To make matters worse, the bug only showed up when the finalizer was called for the class, and even weirder, only showed up when the variables were not deterministically destroyed (i.e. using IDispose and 'using').  Since my unit test code wasn't using 'using' anywhere, I saw the 'explosion'.  But, I saw it only when the finalizer was called (much later than the offending code, obviously).  I invested some time writing code to track which object was the culprit, and after figuring out which (using 'value numbering', a technique I use a lot in single-threaded debugging of applications with lots of object instances and no unique identifiers in them), I followed the code.  It was not at all obvious why there was a problem.  In fact, I looked at it for several days and couldn't figure out what the problem was.

I then posted here, and called my Arch.

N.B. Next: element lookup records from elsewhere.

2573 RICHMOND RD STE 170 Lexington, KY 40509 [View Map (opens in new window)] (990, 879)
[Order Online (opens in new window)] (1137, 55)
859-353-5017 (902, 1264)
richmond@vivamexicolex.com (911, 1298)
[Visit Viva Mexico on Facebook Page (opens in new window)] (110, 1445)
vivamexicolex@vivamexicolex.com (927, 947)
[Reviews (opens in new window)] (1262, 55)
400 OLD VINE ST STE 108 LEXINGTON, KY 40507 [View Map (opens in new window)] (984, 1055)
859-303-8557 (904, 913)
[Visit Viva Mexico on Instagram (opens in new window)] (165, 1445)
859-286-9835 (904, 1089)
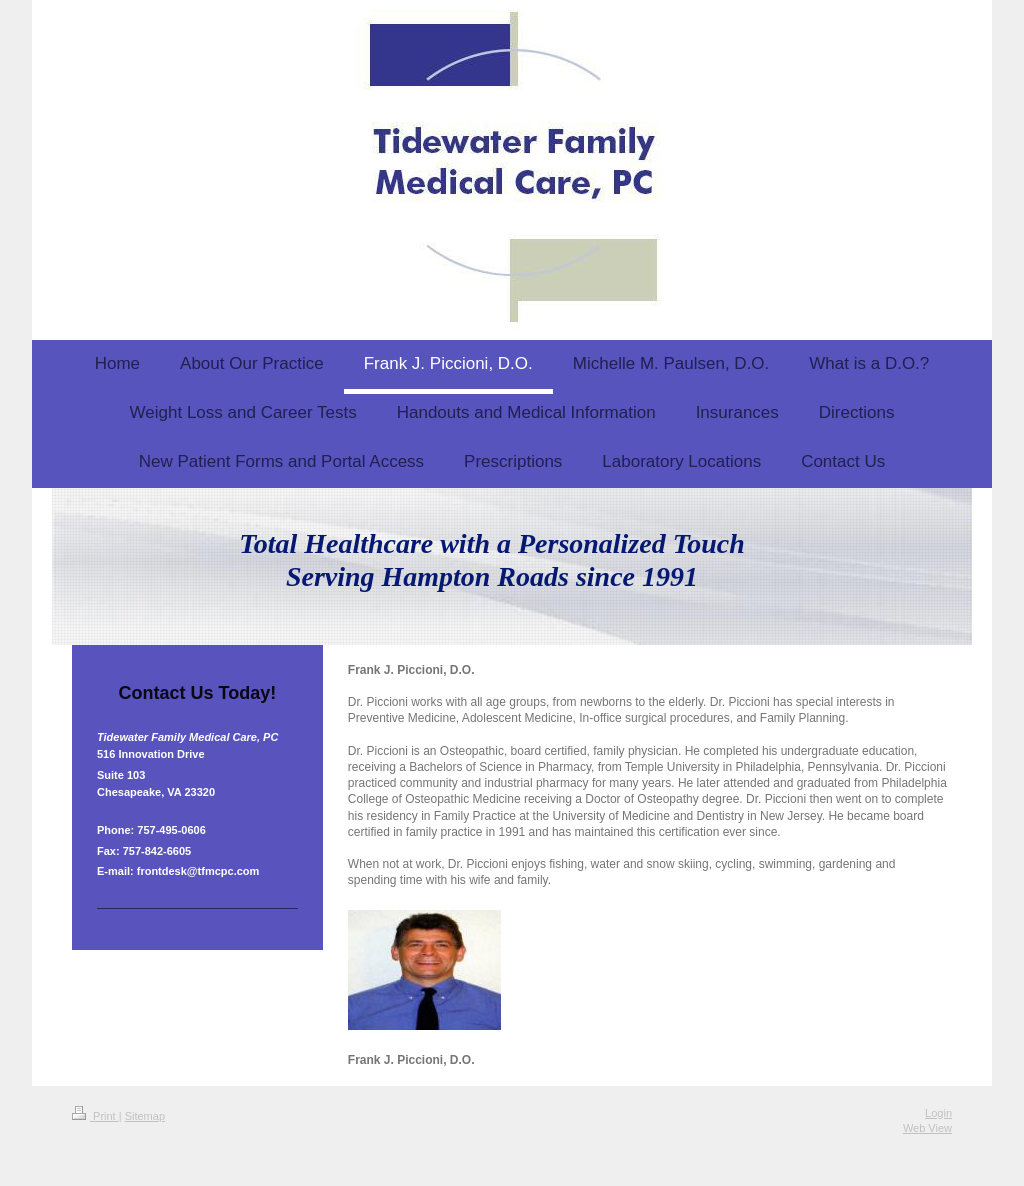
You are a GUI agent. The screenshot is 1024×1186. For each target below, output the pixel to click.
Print (95, 1116)
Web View (927, 1128)
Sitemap (145, 1116)
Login (938, 1113)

Evangelist at MS and talked with him about it, and still couldn't figure out what it is (the spoiler is the last post in the thread).  I finally had to resort to the 'commenting' technique to track down the bug.  I first commented out all unit tests and started adding them back in one by one.  Once I found which unit test failed, I commented out the entire test and started adding code back in block by block.  Once I found the offending block, I looked down into the C++ code and STILL couldn't find anything wrong with it.

At that point, I decided I needed to think outside the box.  I looked at what was different between the various method calls that worked and didn't work, and decided that the throwing of the exception might be a problem.  First, I removed all the code in the offending method.  Now, my test failed, but it didn't explode.  So, I put the code back, and looked at the exception more thoroughly - I decided to move it to the head of the function.  That also caused my test to fail, but it didn't explode.  So then I concentrated on the code before the exception (in the original function).  I kept saying to myself - there's NOTHING wrong with this code!  (you can see the code in the MSDN post).  Finally, I thought - "it has to be this code, so let's assume it's broken and figure out when and why".  I then restructured the code (as described in the MSDN post) and determined that it was absolutely something in the 'begin()' or 'end()' STL vector calls.  There's no way I messed that up - that's their code.  Voilà - bug #2.

For this one, I'm going to have to figure out how to submit it to MS.  I'm sure nobody's seen this one (at least as far as I can tell from searching).

Whew!  Looking forward (hopefully) to not having very many more of those days!